◆ **EXERCISE INPUTS**:
════════════════════
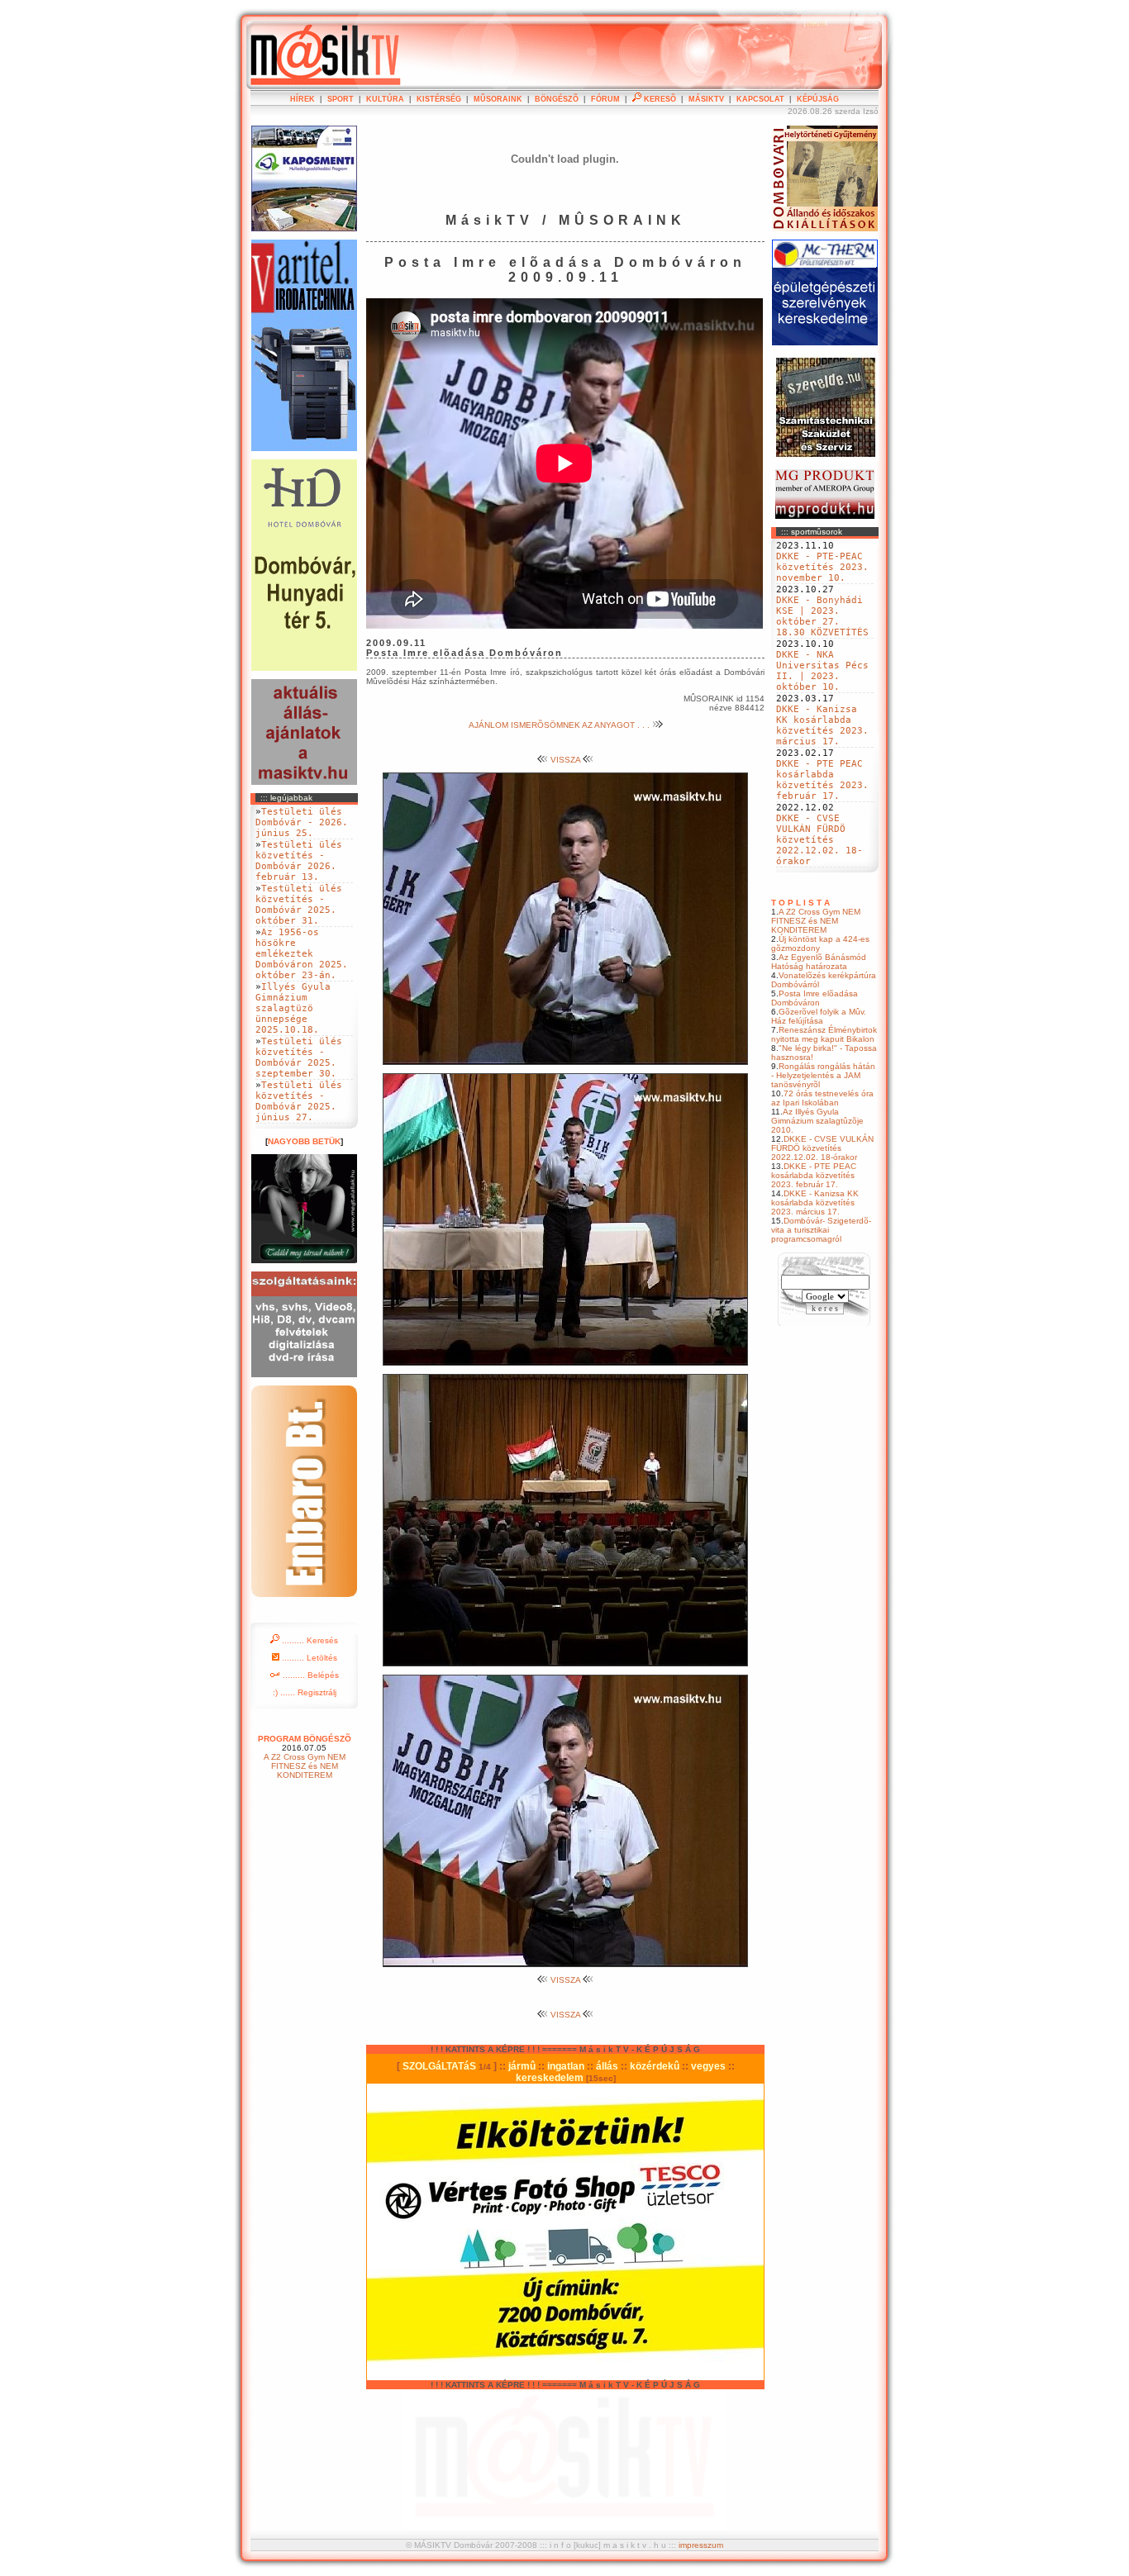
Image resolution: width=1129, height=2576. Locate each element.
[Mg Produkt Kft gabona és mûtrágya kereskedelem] (824, 515)
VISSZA (565, 759)
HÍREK (302, 99)
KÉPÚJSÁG (818, 99)
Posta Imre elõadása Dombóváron (814, 998)
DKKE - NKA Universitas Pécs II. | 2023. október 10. (822, 670)
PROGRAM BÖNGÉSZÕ (304, 1738)
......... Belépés (309, 1675)
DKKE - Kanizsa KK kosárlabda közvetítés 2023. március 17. (822, 725)
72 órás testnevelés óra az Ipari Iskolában (822, 1098)
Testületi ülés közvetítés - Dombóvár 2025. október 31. (298, 904)
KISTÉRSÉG (439, 99)
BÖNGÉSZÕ (557, 99)
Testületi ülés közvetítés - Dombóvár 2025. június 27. (298, 1101)
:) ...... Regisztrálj (304, 1692)
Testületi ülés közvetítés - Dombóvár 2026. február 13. (298, 860)
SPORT (340, 99)
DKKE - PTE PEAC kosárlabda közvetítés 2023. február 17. (822, 779)
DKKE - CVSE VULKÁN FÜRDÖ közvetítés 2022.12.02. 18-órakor (819, 840)
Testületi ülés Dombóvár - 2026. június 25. (301, 822)
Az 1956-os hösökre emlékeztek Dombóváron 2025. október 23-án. (301, 954)
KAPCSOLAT (760, 99)
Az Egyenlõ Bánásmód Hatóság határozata (818, 962)
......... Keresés (308, 1640)
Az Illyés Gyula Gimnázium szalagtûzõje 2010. (817, 1120)
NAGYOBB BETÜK (304, 1141)
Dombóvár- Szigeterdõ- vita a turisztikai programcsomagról (821, 1229)
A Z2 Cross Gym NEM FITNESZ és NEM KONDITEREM (815, 920)
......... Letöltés (308, 1657)
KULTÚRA (385, 99)
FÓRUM (605, 99)
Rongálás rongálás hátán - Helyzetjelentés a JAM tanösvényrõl (823, 1075)
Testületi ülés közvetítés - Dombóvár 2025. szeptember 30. (298, 1057)
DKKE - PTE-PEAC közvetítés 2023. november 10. (822, 567)
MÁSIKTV (706, 99)
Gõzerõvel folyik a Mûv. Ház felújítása (818, 1016)
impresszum (701, 2545)
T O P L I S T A (800, 902)
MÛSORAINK (498, 99)
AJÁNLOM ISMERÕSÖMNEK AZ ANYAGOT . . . (560, 725)
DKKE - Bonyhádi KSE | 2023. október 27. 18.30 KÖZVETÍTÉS (822, 616)
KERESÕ (658, 99)
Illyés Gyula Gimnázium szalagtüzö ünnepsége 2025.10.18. (293, 1008)
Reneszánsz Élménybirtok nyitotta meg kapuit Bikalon (824, 1034)
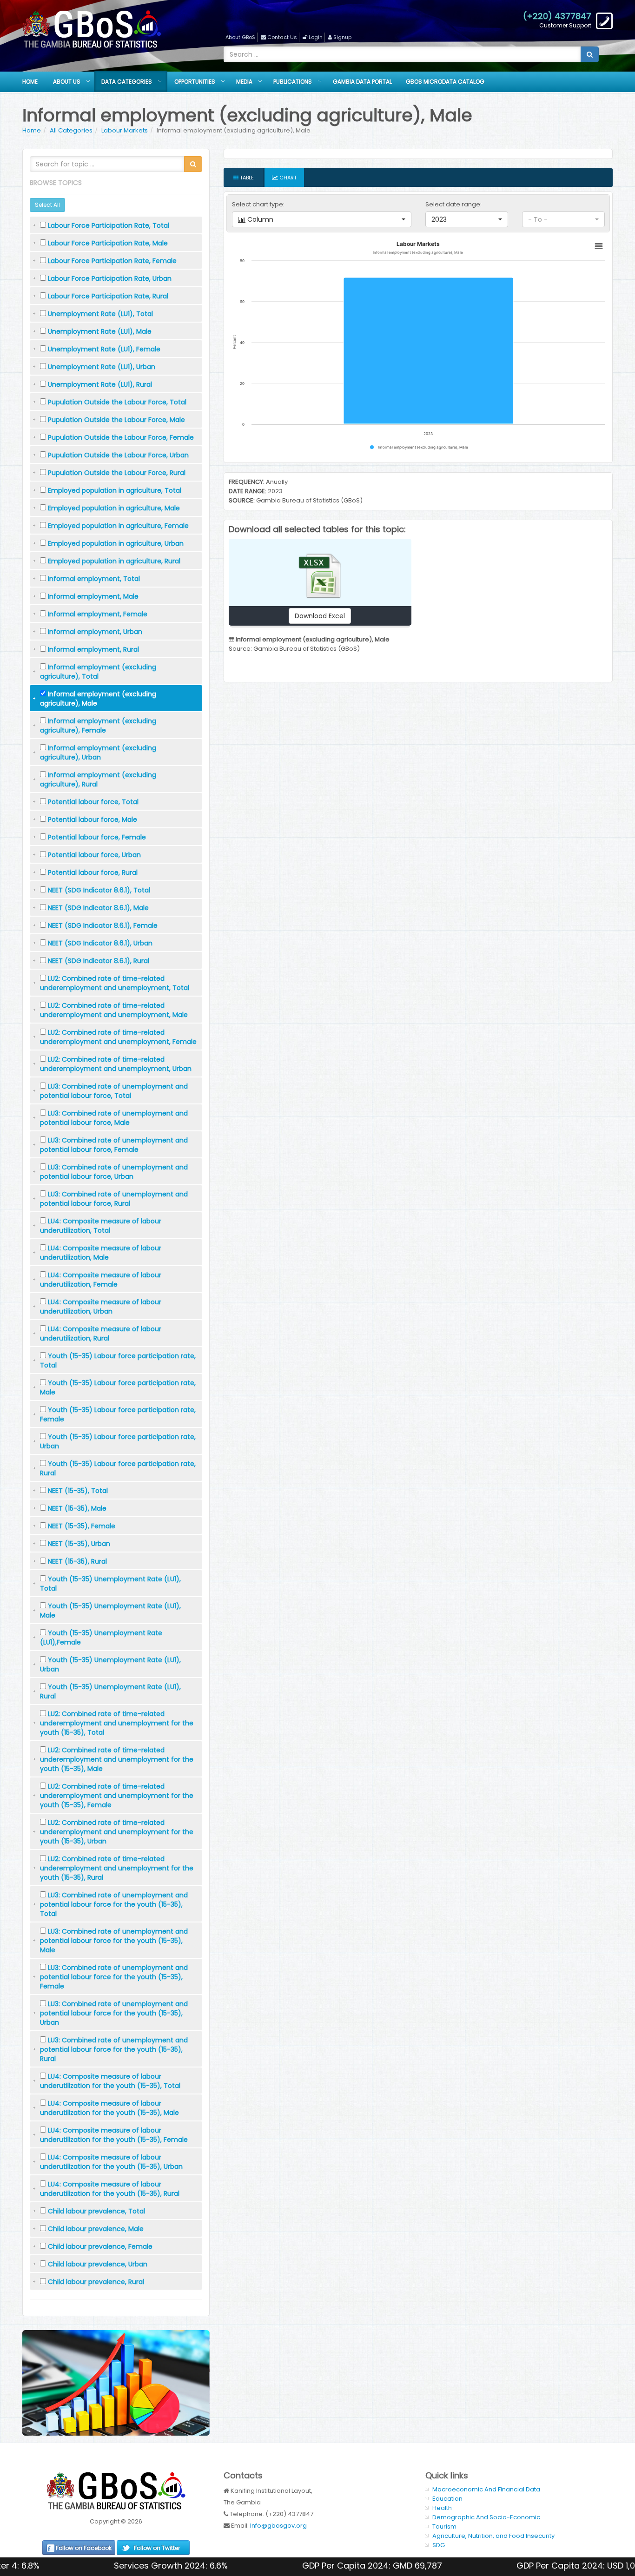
════════════════════
Pictures stay out. Print the data exactly, from its first line through the line containing "Dombóvár- Szigeterdõ- vita".

◆ **EXERCISE ANSWER**:
Image resolution: width=1129, height=2576. Locate each element.
[Mg Produkt Kft gabona és mûtrágya kereskedelem] (824, 515)
VISSZA (565, 759)
HÍREK (302, 99)
KÉPÚJSÁG (818, 99)
Posta Imre elõadása Dombóváron (814, 998)
DKKE - NKA Universitas Pécs II. | 2023. október 10. (822, 670)
PROGRAM BÖNGÉSZÕ (304, 1738)
......... Belépés (309, 1675)
DKKE - Kanizsa KK kosárlabda közvetítés 2023. március 17. (822, 725)
72 órás testnevelés óra az Ipari Iskolában (822, 1098)
Testületi ülés közvetítés - Dombóvár 2025. október 31. (298, 904)
KISTÉRSÉG (439, 99)
BÖNGÉSZÕ (557, 99)
Testületi ülés közvetítés - Dombóvár 2025. június 27. (298, 1101)
:) ...... Regisztrálj (304, 1692)
Testületi ülés közvetítés - Dombóvár 2026. február 13. (298, 860)
SPORT (340, 99)
DKKE - PTE PEAC kosárlabda közvetítés 2023. február 17. (822, 779)
DKKE - CVSE VULKÁN FÜRDÖ közvetítés 2022.12.02. 18-órakor (819, 840)
Testületi ülés Dombóvár - 2026. június 25. (301, 822)
Az 1956-os hösökre emlékeztek Dombóváron 2025. október 23-án. (301, 954)
KAPCSOLAT (760, 99)
Az Egyenlõ Bánásmód Hatóság határozata (818, 962)
......... Keresés (308, 1640)
Az Illyés Gyula Gimnázium szalagtûzõje 2010. (817, 1120)
NAGYOBB BETÜK (304, 1141)
Dombóvár- Szigeterdõ- vita a turisztikai programcsomagról (821, 1229)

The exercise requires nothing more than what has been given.